簡単で、モジュール化されて、組み立て可能なアプローチによって、私達がプロダクトを高いレベルで抽象化されたものを作ることができます。全体的な問題を解決するよりも、私達はコンポーネント(構成要素)毎に分解して、それらを解決しようとします。私達は、各々の問題における最もうまく考えられるソリューションを構築し、そして、しっかりした完全なソリューションを作るために、それらのブロックを組みあわせます。
■通信の連結した手続き(Communicating Sequential Processes)
私達のシンプルで、モジュール化されており、組み立て可能であるという信念を実現するため、いくつかの信条を使ってシステムを連結します。通信連結手順(CPS; Communication Sequential Processes)は、ネットワークを通した自主的なプロセスにおける接続が無くても、通信できるという計算モデルです。私達はCPSというアプローチは複雑で強力にスケールするサービス指向アーキテクチャにおけるシステムを構築するときに必要なものだと信じています。それから、各々のサービスは個々のプロセスがAPIを通して他と通信できる独立したプロセスとして扱われるべきです。
CPSの意味するところは、ソフトウェアを書き、サービスをシステムに取り込むための最も良い既知の方法を提供します。私自身の体の性質が最も良い例です。人体でさえ呼吸、心臓血管、神経、免疫など、相互に連携したシステムではないでしょうか。
■不変であること(Immutability)
イミュータビリティ(immutability)とは、変わることができないことです。これは多くのレベルであてはまることができる概念です。不変に対する最も似た実装は、バージョン管理システムです。一旦コードがコミットされれば、そのコミット内容は永遠に固定されます。gitのようなバージョン管理システムが広く使われているのは、早老な便益を提供するからです。コードはバージョン化されており、ロールバックやロールフォワードすることができます。バージョン化によって監査をできるようにし、現在の状態に至るまでの履歴を明確にすることができます。もし何かに問題があれば、バージョン履歴からエラーの原因を特定することができるのです。
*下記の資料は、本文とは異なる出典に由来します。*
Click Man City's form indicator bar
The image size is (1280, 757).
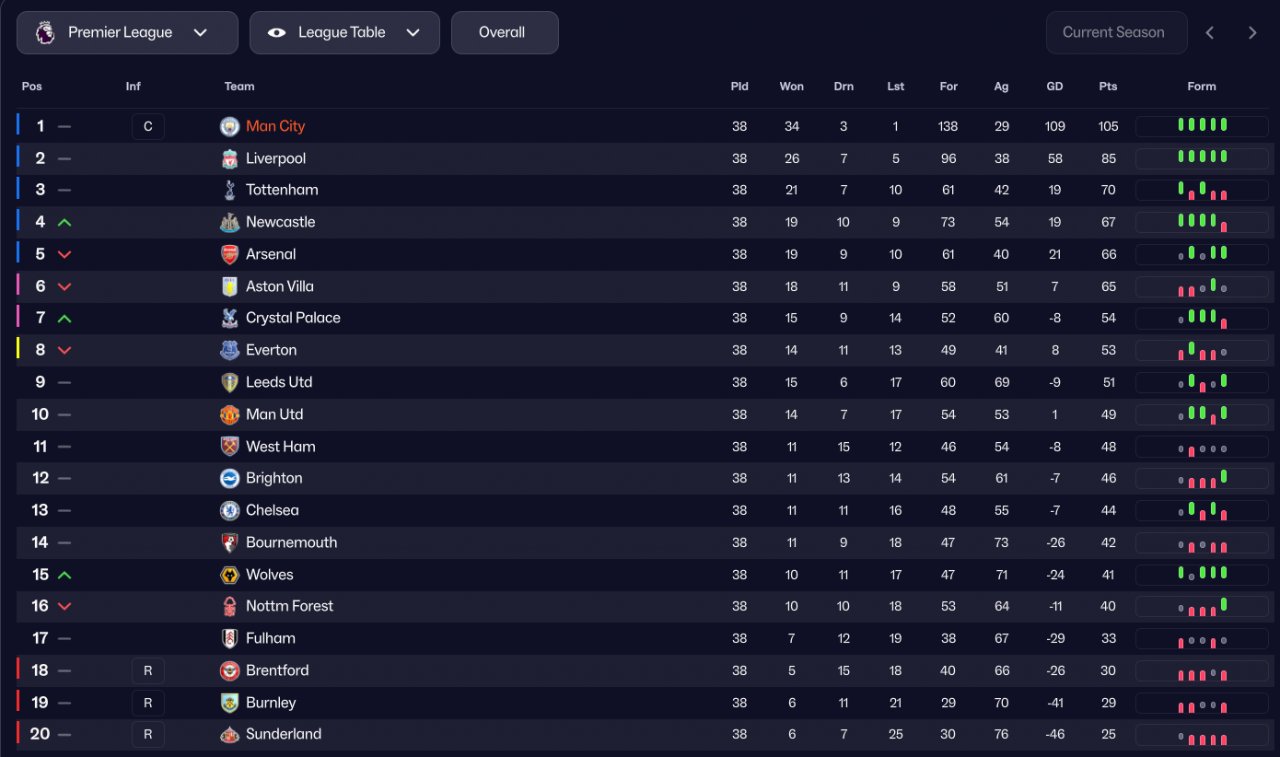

この普遍の概念は、基盤の様々な面に拡張できます。アプリケーションのソースや、アプリケーションのバージョン、そして、サーバの状態です。私達は、イミュータブル・インフラストラクチャによって、デバッグやバージョン管理や仮想かにより、さらに堅牢なシステムを導くことができるでしょう。
■コード化を通したバージョン管理(Versioning through Codification)
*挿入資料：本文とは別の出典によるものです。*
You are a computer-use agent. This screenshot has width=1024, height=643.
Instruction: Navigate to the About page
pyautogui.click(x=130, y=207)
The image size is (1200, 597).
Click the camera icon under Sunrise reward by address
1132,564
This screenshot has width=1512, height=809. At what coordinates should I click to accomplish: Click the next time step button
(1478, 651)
コード化は全てのプロセスがコードで書かれるべき、保管されるべき、バージョン化されるべきという考えです。運用チームは、歴史的に言い伝えによって、どのように構築・アップグレード・インフラの選定を行うかに信頼をおいていました。しかし、情報は簡単に失われますし、最も必要とした人達からは隠蔽されました。プロセスにおける何らかの変更が自動的に保存され、バージョン化され、重要な知識の成分化は情報の共有を促進しますので、データの損失を防ぎます。
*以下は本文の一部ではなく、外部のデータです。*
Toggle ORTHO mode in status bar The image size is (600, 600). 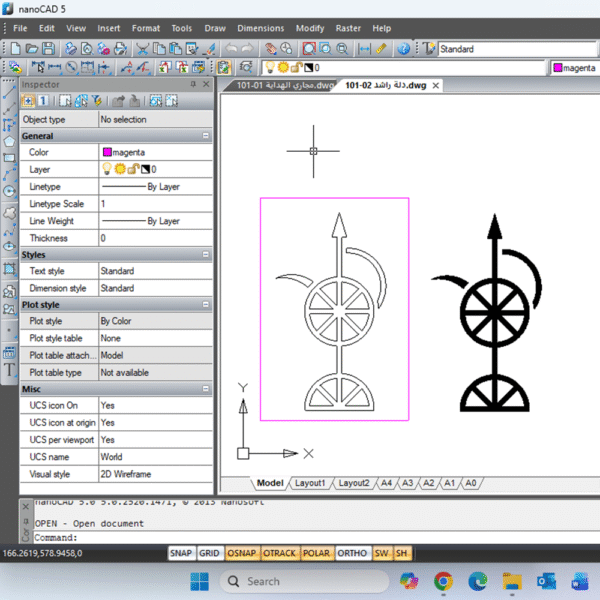(351, 553)
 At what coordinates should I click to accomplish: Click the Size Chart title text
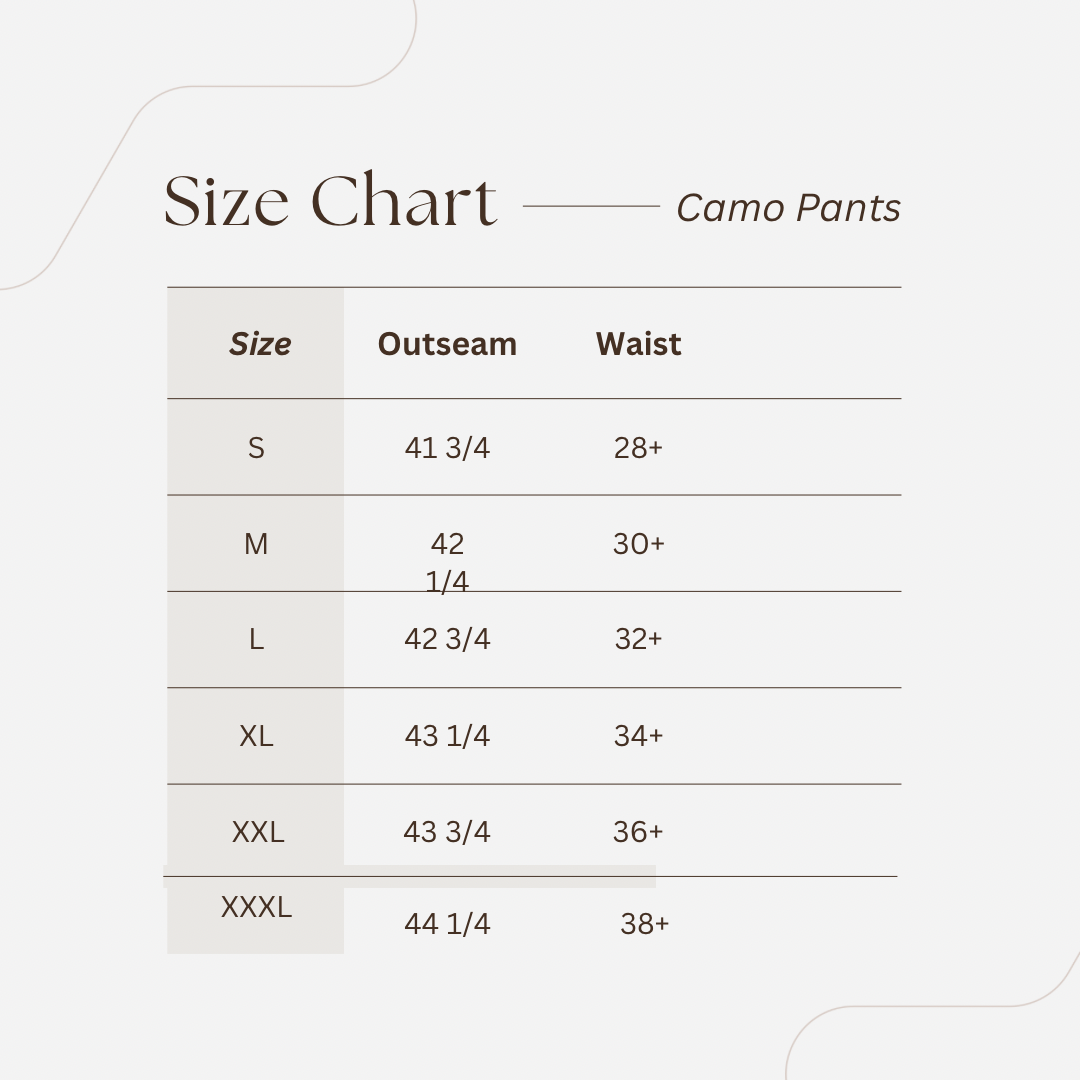coord(330,201)
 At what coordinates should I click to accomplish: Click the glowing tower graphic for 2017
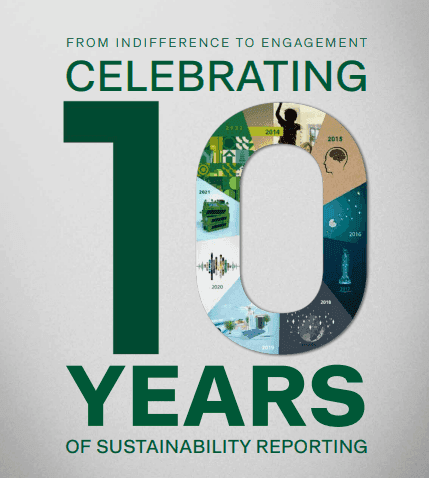345,267
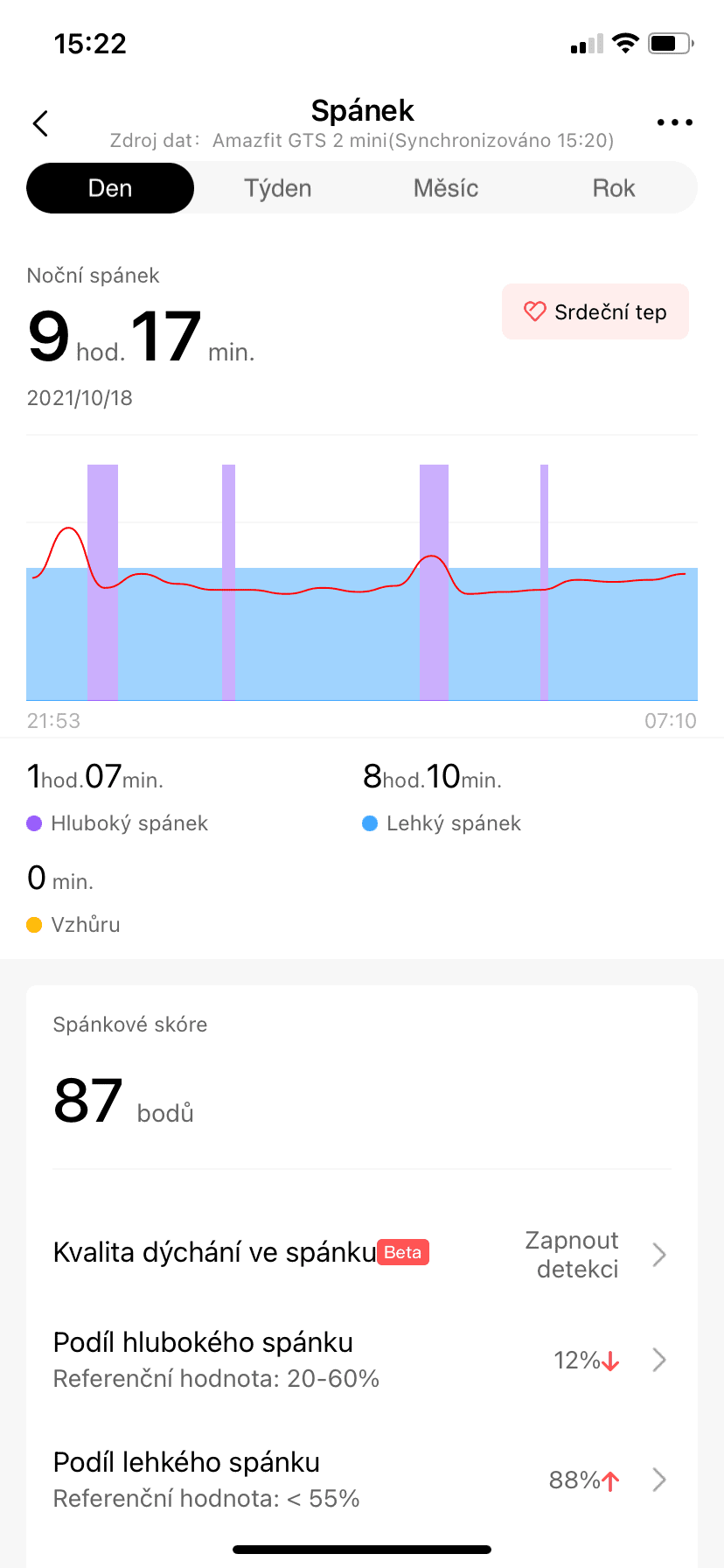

HashiCorpの全てのプロダクトは知識パラダイムの成文化に続くように設計されています。ユーザーが行った何らかの変更は、バージョン化され、プロセスの明確な履歴を記録するために保存されます。
■コード化を通した自動化( Automation through Condification)
典型的なシステム管理で必要となるのは、オペレータがインフラに対して手動で変更を加えることで、ポジション的にスケールさせるのが難しくなってしまいます。インフラのスケールを管理しようとしても、それは永遠に増えつつけます。手動によるシステム管理技術の影響で、新しくスケールしようとしても苦労する道を歩むでしょう。多くのシステムを自動的に管理するのは、オーバーヘッドの減少が唯一の選択肢なのです。
自動化をすすめるにあたっては多くのアプローチがありますが、私達はコード化を促したいです。コード化された知識は、機械によって実行されるだけでなく、オペレータにとっても読みやすいものとなります。自動化ツールによってオペレータの生産性を向上し、迅速に動き、人的ミスを減らすことができるのです。機械は自動的に検出・振り分け(トリアージ)を行い、問題を解決します。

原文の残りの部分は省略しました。